Upcycling von Tornetzen

Bracenet tauchte dank Werder in ein neues Geschäftsfeld ein und wollte nicht mehr nur ein Statement für Meeresschutz setzen, sondern auch für Nachhaltigkeit im Sport. Werder Bremen hat rund 150 Tornetze im Einsatz, die der Verein früher immer wieder austauschte und im Plastikmüll entsorgte. Mittlerweile bekommt das Hamburger Unternehmen die Netze, die zu Accessoires werden.

NBA-Legende Robert Horry bei einer Bergungsfahrt.

NBA-Legende Robert Horry bei einer Bergungsfahrt. Foto: Cor Kuyvenhoven/Ghost Diving

Sport und Meeresschutz? Das geht

Auch im Volleyball und Hockey war Bracenet bereits in ähnliche Projekte involviert und hat in den USA einen der größten Märkte gewonnen. Der nächste Türöffner sollen die Los Angeles Lakers sein.

NBA-Legende Robert Horry und der US-Sender Fox News begleiteten eine Bergung. Bei Freundschaftsspielen der Lakers hingen bereits aus dem Meer gefischte Netze am Korb.
------------
> _AUFGABE_
Zitiere aus dem Text über Tornetze wortgetreu den Abschnitt von „Bracenet tauchte dank“ bis einschließlich „Angeles Lakers sein.“.

> _BEREITGESTELLTES MATERIAL_
------------
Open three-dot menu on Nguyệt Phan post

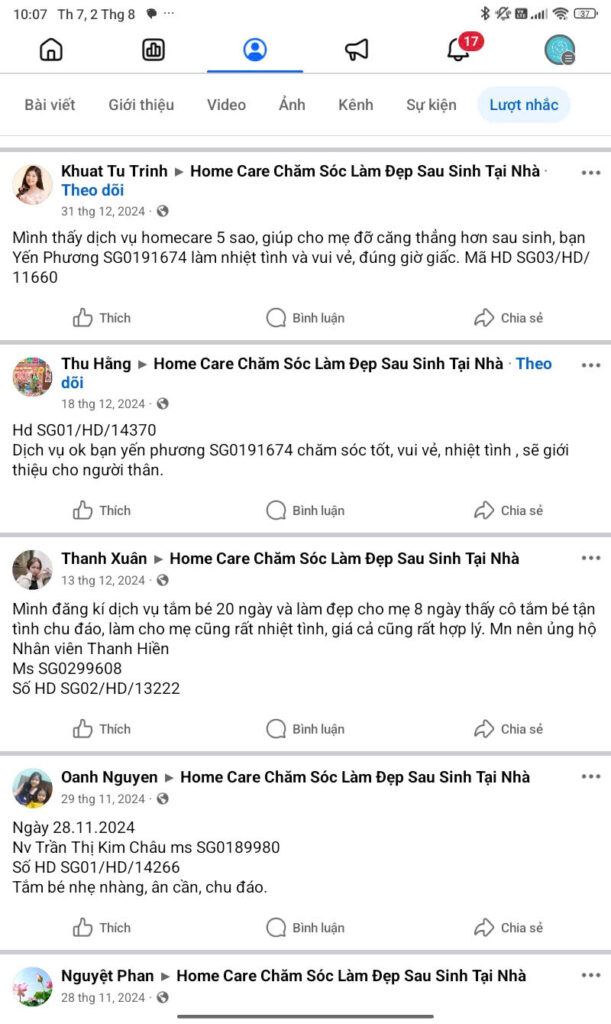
------------
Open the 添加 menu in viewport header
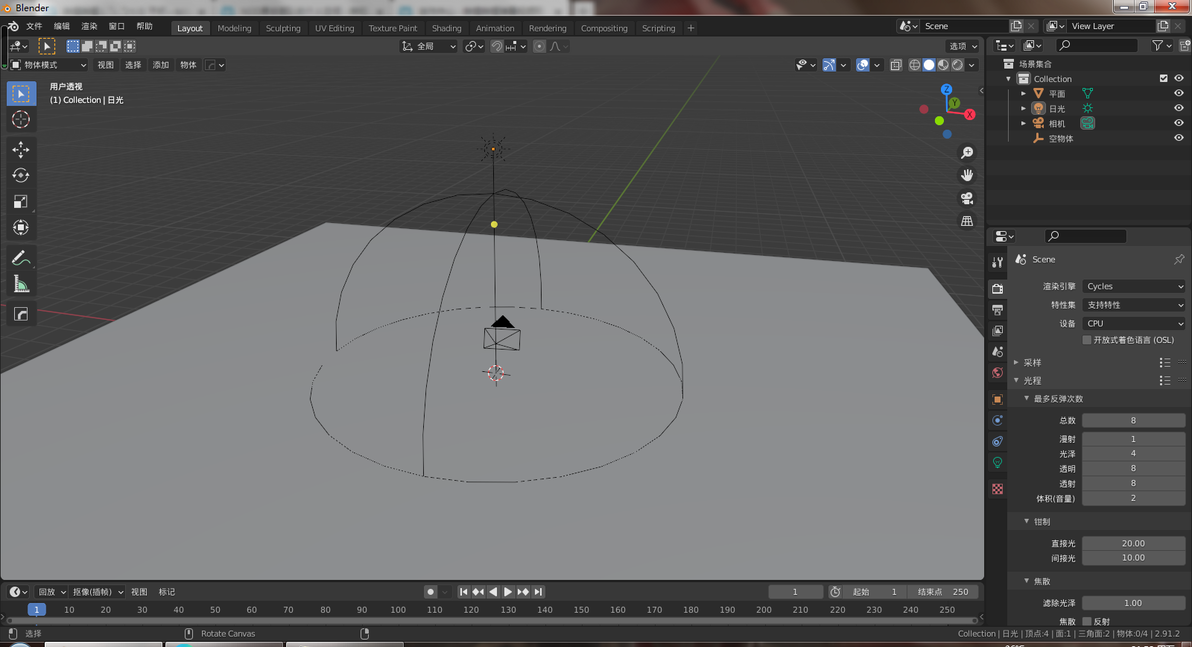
------------
> _LÖSUNG_
Bracenet tauchte dank Werder in ein neues Geschäftsfeld ein und wollte nicht mehr nur ein Statement für Meeresschutz setzen, sondern auch für Nachhaltigkeit im Sport. Werder Bremen hat rund 150 Tornetze im Einsatz, die der Verein früher immer wieder austauschte und im Plastikmüll entsorgte. Mittlerweile bekommt das Hamburger Unternehmen die Netze, die zu Accessoires werden.

NBA-Legende Robert Horry bei einer Bergungsfahrt.

NBA-Legende Robert Horry bei einer Bergungsfahrt. Foto: Cor Kuyvenhoven/Ghost Diving

Sport und Meeresschutz? Das geht

Auch im Volleyball und Hockey war Bracenet bereits in ähnliche Projekte involviert und hat in den USA einen der größten Märkte gewonnen. Der nächste Türöffner sollen die Los Angeles Lakers sein.